Redundancy analysis of antibiotics in surface water, WWTP effluent, and swine wastewater

CCA and RDA were performed to get a comprehensive overview and to investigate possible relationships among the surface waters, WWTP effluents, and swine wastewater. Sixteen surface water samples were grouped into two categories according to the clustering analysis results. Eigenvalues and canonical correlation coefficients of the canonical correlation analysis are shown in Table 1. The results show strong correlations between the canonical variables of river surface water with swine wastewater and WWTP effluents, with the canonical correlation coefficients ranging from 0.7978 to 0.9999(P < 0.0001).

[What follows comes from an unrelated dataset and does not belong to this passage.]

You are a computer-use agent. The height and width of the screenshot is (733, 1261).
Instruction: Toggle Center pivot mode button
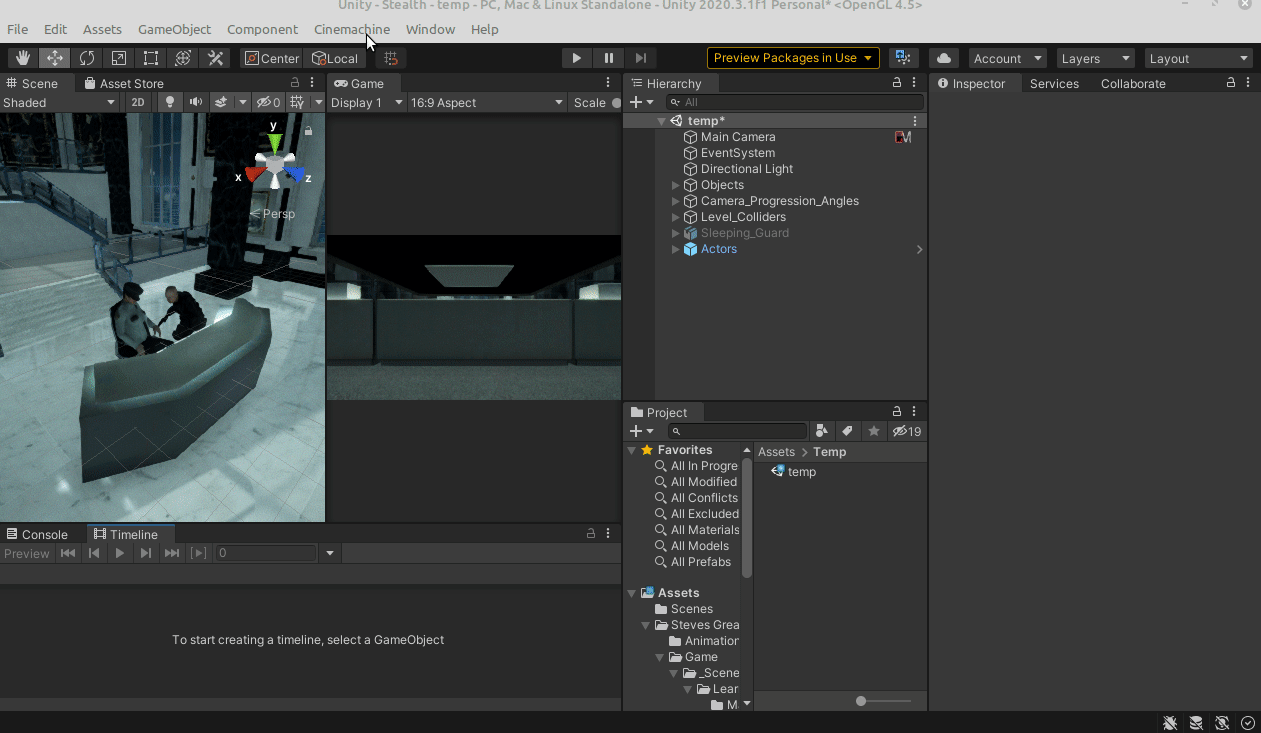pyautogui.click(x=271, y=58)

Table 1 Eigenvalues and canonical correlation coefficients of the canonical correlation analysis

The RDA results are stated in Table 2. The RDA of swine wastewater (H1–H5) between breeding area river surface waters (B1–B4) indicated that the breeding area river surface water indicator can be explained by the 82.50 % proportion of shared variance by the first two canonical variables of their own (CV1 RH1 and CV1 RH2) and 68.51 % by the first two CVs of the opposite (CV1 H1 and CV1 H2). The result indicates that the antibiotic composition of breeding area river surface water can be well predicted by swine wastewater with a strong correlation between them. However, the RDA results of WWTP effluents (S1–S5) with B1–B4 show that the breeding area river surface water indicator can only be explained by the 34.89 % proportion of shared variance by their own (CV3 RH1 and CV3 RH2) and 25.63 % by the first two CVs of the opposite (CV3 S1 and CV3 S2). Therefore, we can draw a conclusion that livestock industry antibiotic discharges were the major sources of antibiotics contamination in the river in breeding areas, while domestic pollution sources impacted much less. Analogously, 60.84 % of the total variance for the town area river surface water (B5–B12 and X1–X4) index was explained by CV4 S1–3, and 43.72 % was explained by CV2 H1–3. These results demonstrate that the antibiotics pollution of Jiulongjiang River surface water in mid- and downstream was mainly due to the discharge of domestic sewage into the river. Simultaneously, livestock antibiotics pollution sources have a subordinate influence on it.

Table 2 Redundancy analysis results of the given four data sets

Conclusion

In this study, the obvious characteristics of the antibiotics’ spatial distribution in Jiulongjiang River were obtained. SAs, TCs, and their metabolites were detected at high concentrations in all swine wastewater and B1–B4. These results suggest that they originated from veterinary applications in swine farms. However, macrolides and β-lactams were mainly used as medical antibiotics in this area, for their only detection was in WWTP effluent samples and some of the river samples. The sources of antibiotics in the Jiulongjiang River were also demonstrated by principal component analysis and redundancy analysis. The results suggest that the major source was veterinary use in livestock breeding. The above results indicate that the pollution control for livestock breeding activities in Jiulongjiang River basin should be strengthened in the future, and more attention should be given to the Longyan region.